[...] 15 лет работал слесарем, играл на барабане в самодеятельном джазе.
В 1951 г. окончил Горьковское театральное учище и начал играть во Владимире. [...]
В 1954 г. решил учиться заново и был принят в Школу-студию (на курс, руководимый П. В. Массальским, где учились Доронина, Басилашвили, Козаков, Сергачев и др.). Великовозрастный по сравнению с ними, неказистый, длинноносый, с провинциальным пошибом в походке и в говоре (странная манера сглатывать буквы внутри слова и слова внутри фразы), он иначе раскрывался, стоило начать работу: органичен, как кошка, отличные мышцы, кисти и ступни выразительны, рокочущий низкий голос послушен. Еще больше поражал новичок готовностью к внутреннему перевоплощению: усваивал душевную логику и идя от нее — пластику любого персонажа.
Из джаза Евстигнеев вынес чувство ритма и вкус к партнерству. Он ценил легкость, интенсивность репетиционного процесса — в сердцевинку образа он попадал мгновенно, импровизировал «в образе» свободно. Виртуозно умел поймать парадоксальную суть, выявить ее в одной черте, обойдясь без нажима. Все оставалось как бы бытовым.
Потом писали, что его роли дали срез народной почвы, стали коллекцией русских типов — это обеспечивалось не столько даже «простонародными» корнями артиста, его кровным знанием разнообразной социальной характерности, сколько органикой вживания, желанием и умением понять любого.
Евстигнеев избегал ролей в стихах, но из персонажей, которые числятся по «прозе жизни», он мог сыграть кого угодно — именно так и складывался его репертуар в «Студии молодых актеров» [...].
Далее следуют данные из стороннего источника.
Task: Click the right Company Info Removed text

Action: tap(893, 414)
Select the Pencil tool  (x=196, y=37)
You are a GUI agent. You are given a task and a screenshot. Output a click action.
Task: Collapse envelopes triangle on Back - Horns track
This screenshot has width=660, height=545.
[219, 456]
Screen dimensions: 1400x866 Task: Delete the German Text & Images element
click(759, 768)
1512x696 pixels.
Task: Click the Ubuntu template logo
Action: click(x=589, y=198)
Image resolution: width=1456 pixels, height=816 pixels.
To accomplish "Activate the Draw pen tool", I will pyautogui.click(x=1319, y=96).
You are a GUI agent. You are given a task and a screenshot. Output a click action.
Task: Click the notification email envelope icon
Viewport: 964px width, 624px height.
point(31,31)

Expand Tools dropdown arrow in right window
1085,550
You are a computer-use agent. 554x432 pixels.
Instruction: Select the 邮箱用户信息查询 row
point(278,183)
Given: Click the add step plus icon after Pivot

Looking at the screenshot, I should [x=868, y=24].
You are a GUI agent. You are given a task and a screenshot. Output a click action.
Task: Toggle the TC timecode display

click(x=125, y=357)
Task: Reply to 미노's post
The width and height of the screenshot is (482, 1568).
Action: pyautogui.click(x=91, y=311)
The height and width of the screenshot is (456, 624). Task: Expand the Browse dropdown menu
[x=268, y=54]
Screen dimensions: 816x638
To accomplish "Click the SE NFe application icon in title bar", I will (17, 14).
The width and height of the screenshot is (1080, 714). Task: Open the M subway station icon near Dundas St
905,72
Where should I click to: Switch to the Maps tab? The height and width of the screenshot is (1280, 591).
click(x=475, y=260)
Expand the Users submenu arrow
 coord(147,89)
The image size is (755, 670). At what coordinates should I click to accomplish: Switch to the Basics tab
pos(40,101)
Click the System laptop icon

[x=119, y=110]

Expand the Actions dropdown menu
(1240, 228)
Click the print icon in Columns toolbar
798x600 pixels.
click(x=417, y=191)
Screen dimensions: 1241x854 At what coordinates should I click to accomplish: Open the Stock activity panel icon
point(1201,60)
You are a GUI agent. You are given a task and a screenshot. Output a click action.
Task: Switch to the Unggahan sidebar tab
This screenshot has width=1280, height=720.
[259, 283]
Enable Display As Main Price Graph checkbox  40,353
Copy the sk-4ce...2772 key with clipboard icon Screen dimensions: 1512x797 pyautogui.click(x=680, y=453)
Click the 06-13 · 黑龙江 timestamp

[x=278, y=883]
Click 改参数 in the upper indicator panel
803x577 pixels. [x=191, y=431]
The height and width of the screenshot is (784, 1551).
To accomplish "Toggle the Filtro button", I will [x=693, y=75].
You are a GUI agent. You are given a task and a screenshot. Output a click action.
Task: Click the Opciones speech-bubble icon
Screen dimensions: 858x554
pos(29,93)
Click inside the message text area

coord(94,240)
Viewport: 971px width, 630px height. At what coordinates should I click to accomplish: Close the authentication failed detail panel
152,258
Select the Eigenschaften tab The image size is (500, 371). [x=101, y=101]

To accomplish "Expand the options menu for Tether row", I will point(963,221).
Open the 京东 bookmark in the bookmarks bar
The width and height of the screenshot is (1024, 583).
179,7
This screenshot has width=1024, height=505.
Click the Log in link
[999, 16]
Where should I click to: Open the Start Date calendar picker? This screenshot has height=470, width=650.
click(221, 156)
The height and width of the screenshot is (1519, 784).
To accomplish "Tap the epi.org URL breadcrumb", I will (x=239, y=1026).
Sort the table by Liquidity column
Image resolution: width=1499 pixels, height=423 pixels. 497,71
Он полюбил прием недоигранности — предоставлял воображению публики дотягивать ее так или эдак. [...]
В классике первой ему досталась роль в «На дне» («Современник», 1968): сняв героический штамп, отказавшись подменять голос Сатина голосом Горького, он заставлял расслышать драматизм особых — «крученых» — интонаций, в которых пьяная тоска, фиоритуры трактирного Цицерона и боль насмешливого ума, наткнувшегося на острое, были неразъединимы. [...]
Он разгадывал зерно ролей безошибочно; и так же безошибочен был его интуитивный расчет на реакцию. Реакцией зрителя, его смехом Евстигнеев весьма дорожил; любил повторять слова, будто бы принадлежащие Москвину, — совет актеру не забывать, что он клоун.
Правдивый на сцене до конца, энергично действовавший узнаваемостью своих персонажей, он не стеснялся пользоваться трюком и фортелем. Искал «чаплиниады» (того же клоунства) в ролях драматических: так он играл старого Шварца в «Матросской тишине» А. Галича и свою последнюю мхатовскую роль, Фирса (1991). Созданные им люди низов (в их разных вариантах) казались сросшимися с его, Евстигнеева, природой, но он мог быть и человеком круга Пушкина, получив в «Медной бабушке» роль Соболевского (1975); в его приживале Шабельском так же чувствовался граф, как в Луначарском, которого он с сумрачной догадкой играл в «Большевиках» М. Шатрова («Современник», 1967) — распинающий себя на кресте идеи, заставляющий себя верить в нее университетский человек.
Не самоизъявление определяло его искусство, а непреходящий интерес к людям, на которых он был вовсе не похож. [...]
Соловьева И. Евгений Евстигнеев // МХАТ. 100 лет. М., 1998.